My girlfriend gave me two different orchids so I could make them re-bloom. One orchid she had cut off at the base. The other orchid had the old spike still attached.
Two weeks after I received the one with the still-intact old spike, it produced two more spikes at two of its nodes.
The other orchid has no spike in sight.
I don’t cut my orchids spikes off for just this reason. Orchids also produce baby orchids, or keikis, that also develop from nodes on old spikes. When I was in Hawaii, I remember that the locals called children keikis. I wonder if they were they referring to baby orchids—or are all Hawaiian babies called keikis? Another important piece of trivia to pursue.
There are two schools of thought about cutting off spent orchid spikes.
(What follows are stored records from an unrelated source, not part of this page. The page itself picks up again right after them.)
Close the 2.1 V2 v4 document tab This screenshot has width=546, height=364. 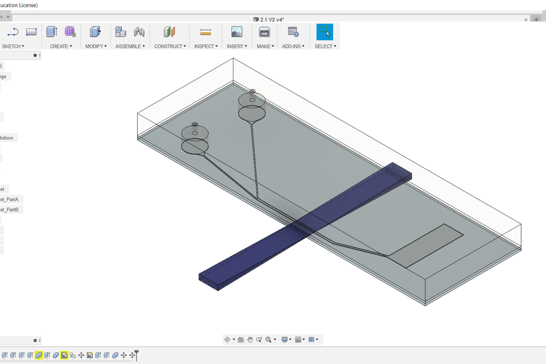(x=526, y=19)
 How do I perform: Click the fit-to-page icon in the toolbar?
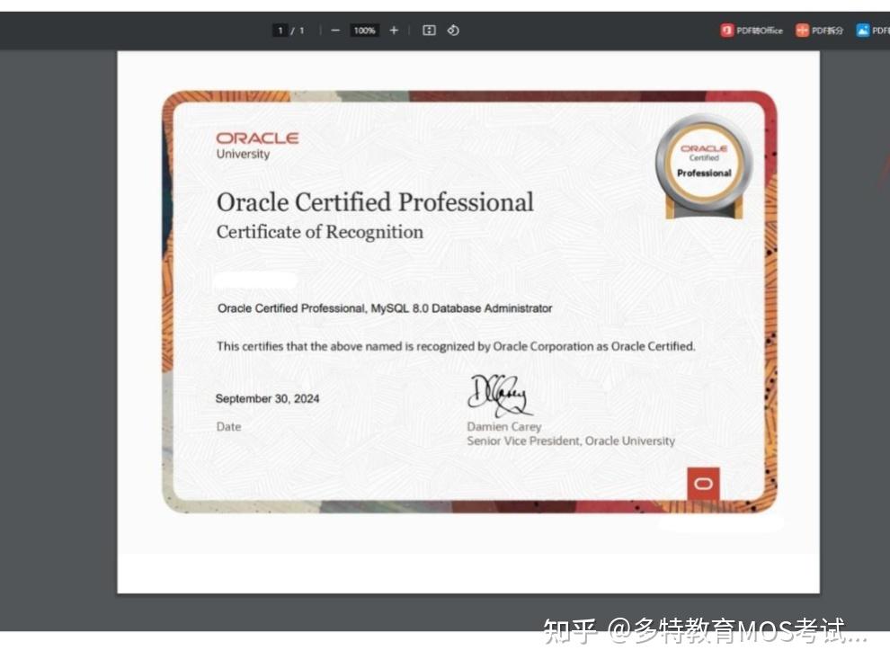(x=429, y=30)
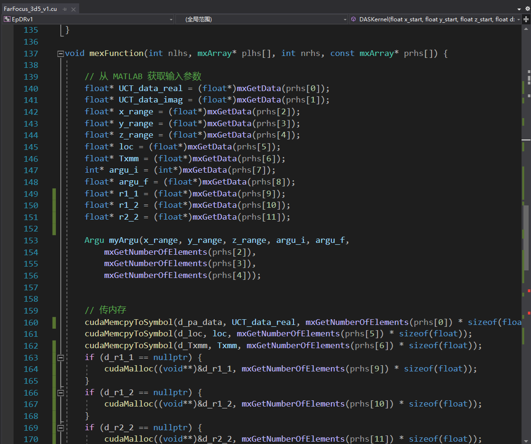Click the vertical scrollbar thumb
Viewport: 531px width, 444px height.
[x=526, y=237]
Some orchids spike again from a node on an old spike. But the flowers produced are usually smaller, and on lankier stems. So, orchid growers usually cut the spikes off at the bottom in order to promote big, fat, compact blooms.
I’m all for instant gratification. So therefore I leave the spikes on my orchids until they turn brown.
I once had an orchid that bloomed for five years straight. I still have it. Of course it’s dead, but I’ve had it for ten years so I keep thinking that it will, all of a sudden, come back. It has one still-attached bent leaf that resembles dehydrated greenish leather. Maybe I’ll throw it out when that last bit of green has turned to brown.
Who knows?
I thought this was interesting. Here is a keiki that I cut off one of my orchids, one whos old spike I had left on. It is spiking.
This is the mother plant. It is also spiking at the exact same time. Like mother like son or daughter or keiki or baby orchid thingy.